Winston Burton

Winston Burton was one of a kind

By Roy Ockert Jr.

Sept. 27, 2012

About 15 or 20 years ago his colleagues at the Southwest Church of Christ, fearing that Winston Burton wasn’t going to live much longer, decided they should honor him with a “roast.” He had, in fact, suggested to them that he wouldn’t be around long.

So they did, and he loved every minute of it, which he always did when he was the center of attention.

But he kept on going and going, like the Energizer bunny, as Southwest’s preaching minister, Jimmy Adcox, described him. That was one of many delightful stories told about the church’s classic seniors minister at his funeral last week.

Winston Burton was 88 when he died on Wednesday, Sept. 19, and in those extra 15 or 20 years after his roast he managed to inspire and influence many more people who came to him for counseling, advice and-or friendship.

Normally, when a person lives that long, the funeral doesn’t draw a big crowd. After all, Winston outlived many of his friends and family members. However, the huge Southwest sanctuary was almost half full for the service, and many others came for the preceding 2-hour visitation.

That so many of those coming to honor him were less than half his age says a lot about how many lives he touched in nearly 70 years as a minister and counselor.

Adcox said that in recent years Winston suggested often that he wasn’t sure he was any help and that perhaps should be taken off the Southwest church payroll. But staff members knew better and begged him to stay on. “Just be who you are,” they’d say.

He also recalled Winston’s habit of coming in late for staff meeting, “just so all of us would know he was there,” and then waiting until the end of the meeting to pose an open-ended question that would keep everyone engaged longer.

“Even when he had heart and lung problems ..., he’d go to St. Bernards and visit patients,” he said. “It was hard to know how he could keep going.”

That’s the Winston Burton I knew, too, as a fellow member of the Kiwanis Club of Jonesboro, one of his many passions.

Although he had finally retired from the club a year or so earlier, I suggested that our program chairman, Philip Jones, when he was trying to come up with a program in connection with the local club’s 77th anniversary on Aug. 1, to call Winston. He had done the definitive club history, and I knew that he’d love to do it if he could.

Of course, he did, dragging his oxygen tank with him. As he began, he apologized in case his voice wasn’t as strong as usual (it was) or he had a coughing spell (he didn’t). For 25 or 30 minutes he regaled members young and old with stories about the club’s history, his own experiences and his fondness for Kiwanis. In between, as always, he bantered with members of the audience.

You could have closed your eyes and not known the speaker was a man near the end of a long, productive life. My only regret is that we didn’t record the program because we won’t be able to hear it again.

Winston was one of the men who made the local Kiwanis club a strong one. Until health failed him, he was always there and quick to volunteer for whatever was needed. He was the best person imaginable to take up money at the door for our annual Pancake Day fund-raiser.
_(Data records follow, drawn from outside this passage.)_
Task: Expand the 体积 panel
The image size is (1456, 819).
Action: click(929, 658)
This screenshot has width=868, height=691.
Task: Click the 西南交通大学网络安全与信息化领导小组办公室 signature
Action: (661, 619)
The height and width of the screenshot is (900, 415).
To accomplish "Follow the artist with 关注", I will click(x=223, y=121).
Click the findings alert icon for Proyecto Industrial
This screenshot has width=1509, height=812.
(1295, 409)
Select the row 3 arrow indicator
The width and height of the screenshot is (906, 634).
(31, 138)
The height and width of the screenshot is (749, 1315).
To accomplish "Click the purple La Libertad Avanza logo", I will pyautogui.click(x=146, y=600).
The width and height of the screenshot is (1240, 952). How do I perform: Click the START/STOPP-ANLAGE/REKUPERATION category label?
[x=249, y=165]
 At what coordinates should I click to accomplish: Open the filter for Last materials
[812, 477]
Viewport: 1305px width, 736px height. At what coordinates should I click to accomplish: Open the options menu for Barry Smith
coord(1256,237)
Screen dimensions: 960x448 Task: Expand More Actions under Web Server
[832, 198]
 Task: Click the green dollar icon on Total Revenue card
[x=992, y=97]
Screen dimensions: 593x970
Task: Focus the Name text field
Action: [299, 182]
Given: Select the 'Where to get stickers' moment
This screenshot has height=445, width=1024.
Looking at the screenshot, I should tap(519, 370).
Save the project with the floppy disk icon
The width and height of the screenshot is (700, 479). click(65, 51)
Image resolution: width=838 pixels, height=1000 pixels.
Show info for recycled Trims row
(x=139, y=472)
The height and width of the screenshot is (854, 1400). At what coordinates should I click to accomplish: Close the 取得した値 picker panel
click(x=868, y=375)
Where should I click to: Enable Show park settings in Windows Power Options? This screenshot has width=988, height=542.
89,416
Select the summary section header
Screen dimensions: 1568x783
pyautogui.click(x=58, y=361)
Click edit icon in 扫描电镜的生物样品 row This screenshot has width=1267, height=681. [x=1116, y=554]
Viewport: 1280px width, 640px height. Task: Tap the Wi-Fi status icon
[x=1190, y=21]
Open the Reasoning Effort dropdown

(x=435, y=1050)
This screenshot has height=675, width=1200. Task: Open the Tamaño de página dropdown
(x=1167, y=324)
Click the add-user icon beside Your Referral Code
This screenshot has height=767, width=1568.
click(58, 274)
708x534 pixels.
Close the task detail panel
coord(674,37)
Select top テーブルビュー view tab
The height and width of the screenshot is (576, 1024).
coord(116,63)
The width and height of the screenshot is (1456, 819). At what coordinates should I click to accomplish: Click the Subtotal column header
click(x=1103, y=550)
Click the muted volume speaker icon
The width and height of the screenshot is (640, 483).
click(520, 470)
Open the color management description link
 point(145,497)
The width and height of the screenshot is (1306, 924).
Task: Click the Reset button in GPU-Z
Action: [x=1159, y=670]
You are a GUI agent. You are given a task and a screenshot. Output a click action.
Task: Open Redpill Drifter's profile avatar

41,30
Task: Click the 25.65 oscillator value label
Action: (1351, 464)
He served as president in 1990-91 and on the board of directors several times, not only when he was an officer but afterward when someone left an unexpired term. He also took two turns as lieutenant governor of Division 16 in the Missouri-Arkansas District, the second one when he was about 80 years old and no younger members came forward to fill the need.

Although he was an outstanding leader, he also was quick to take on the work of a follower. He volunteered in the Friends of the Library bookshop until weeks before his death and stopped only because he was having trouble getting to and from the library.

Those who knew him will remember especially his mischievous smile and sparkling eyes. He dealt with the problems of those who came to him for counseling with good humor but also serious resolve, and he was an uncommonly good listener.

A voracious reader, he was also a vault of information, and he had an easy way of relating to people of all ages.

He planned his own funeral and chose this biblical passage for the back of the program:

“For I am already being poured out like a drink offering, and the time for my departure is near. I have fought the good fight, I have finished the race, I have kept the faith. Now there is in store for me the crown of righteousness, which the Lord, the righteous judge, will award to me on that day — and not only to me, but also to all who have longed for his appearing.